Être chômeur est généralement vécu comme un drame et une déchéance sociale, comme une humiliation. Ceux qui perdent leur boulot ne sont pas « fiers » et ils essaient vraiment d’en retrouver.

Mais dans nos provinces, les usines ferment toutes, les PME suivent et il n’y a plus de boulot. Dans nos grandes villes, y compris à Paris, même pour les cadres la situation est devenue très difficile et rares sont les élus au CDI. D’après les statistiques de votre propre ministère, 85 % des embauches sont réalisées en CDD, 85 % Monsieur le Ministre, alors avant de venir nous faire la leçon, avant de m’expliquer que je suis un tricheur (pas moi, j’ai la chance d’avoir un boulot, mais par exemple ceux de ma famille ou mes proches qui sont au chômage) j’aimerais Monsieur le Ministre qu’une fois, dans votre vie, vous preniez le temps de rédiger un CV sous Word en tapant vous-même, puis de chercher un boulot, un vrai, un travail de « mec », comme chauffeur routier, couvreur l’hiver par -40 ou l’été par +60 sur les toitures, j’aimerais que vous postuliez pour quelques années dans un abattoir pour travailler dans la crasse et la puanteur, ou encore dans une serre pour ramasser des tomates 7h15 par jour (histoire de vous faire apprécier les 35 heures).

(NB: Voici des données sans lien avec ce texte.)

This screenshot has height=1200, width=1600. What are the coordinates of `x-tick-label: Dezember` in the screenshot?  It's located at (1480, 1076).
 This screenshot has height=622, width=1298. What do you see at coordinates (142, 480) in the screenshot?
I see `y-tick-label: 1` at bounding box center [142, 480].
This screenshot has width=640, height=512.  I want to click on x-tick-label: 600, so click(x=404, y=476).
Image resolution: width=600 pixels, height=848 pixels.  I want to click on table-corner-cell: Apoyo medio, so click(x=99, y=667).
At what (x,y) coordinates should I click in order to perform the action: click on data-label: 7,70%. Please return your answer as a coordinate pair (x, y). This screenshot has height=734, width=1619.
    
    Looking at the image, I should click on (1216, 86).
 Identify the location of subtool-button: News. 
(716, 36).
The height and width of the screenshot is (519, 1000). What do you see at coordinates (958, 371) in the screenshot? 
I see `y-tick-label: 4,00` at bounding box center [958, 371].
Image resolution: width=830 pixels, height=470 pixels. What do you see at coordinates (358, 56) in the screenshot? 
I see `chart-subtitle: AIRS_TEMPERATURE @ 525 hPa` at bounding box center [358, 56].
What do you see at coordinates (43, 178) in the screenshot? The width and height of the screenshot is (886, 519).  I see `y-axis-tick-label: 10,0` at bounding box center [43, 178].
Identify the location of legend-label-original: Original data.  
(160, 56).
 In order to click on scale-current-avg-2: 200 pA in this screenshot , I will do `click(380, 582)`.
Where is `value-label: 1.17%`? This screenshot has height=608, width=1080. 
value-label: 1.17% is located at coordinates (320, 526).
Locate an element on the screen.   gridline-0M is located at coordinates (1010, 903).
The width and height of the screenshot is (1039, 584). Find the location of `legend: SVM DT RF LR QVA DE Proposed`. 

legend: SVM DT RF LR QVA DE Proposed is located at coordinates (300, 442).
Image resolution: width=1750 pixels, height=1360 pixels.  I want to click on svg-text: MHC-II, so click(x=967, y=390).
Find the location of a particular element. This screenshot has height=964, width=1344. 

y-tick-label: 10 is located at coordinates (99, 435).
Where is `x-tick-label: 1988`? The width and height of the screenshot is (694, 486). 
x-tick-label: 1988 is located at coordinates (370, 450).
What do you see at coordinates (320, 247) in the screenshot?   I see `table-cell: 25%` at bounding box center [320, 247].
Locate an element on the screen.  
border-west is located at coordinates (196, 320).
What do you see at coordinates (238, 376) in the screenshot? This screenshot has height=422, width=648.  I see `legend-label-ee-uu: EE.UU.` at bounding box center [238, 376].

Je pourrais évidemment multiplier à l’envie ces exemples de boulots de merde dont personne ne veut parce que personne n’en rêve, parce que c’est dur, parce que c’est épuisant, bien plus qu’une sieste sur les bancs de l’Assemblée.

Et pourtant, vous savez quoi Monsieur le Ministre, chaque jour, finalement, ce pays tourne sans vous, les tomates sont ramassées, les poulets vidés, transportés par camion jusqu’à chez vous pour que vous puissiez vous remplir la panse aux frais des con-tribuables alors que vous accusez ceux qui souffrent de tous les maux.

Finalement, à ce rythme-là, je serai bien vite plus socialiste que les socialo, moi qui me pensais social-libéral en fonction des jours, de mon humeur et de mes besoins.

À mes concitoyens chômeurs, ceux qui n’ont pas pu faire la rentrée, je souhaite bon courage et force face à l’adversité, sachez que les ministres, eux, ne font que passer.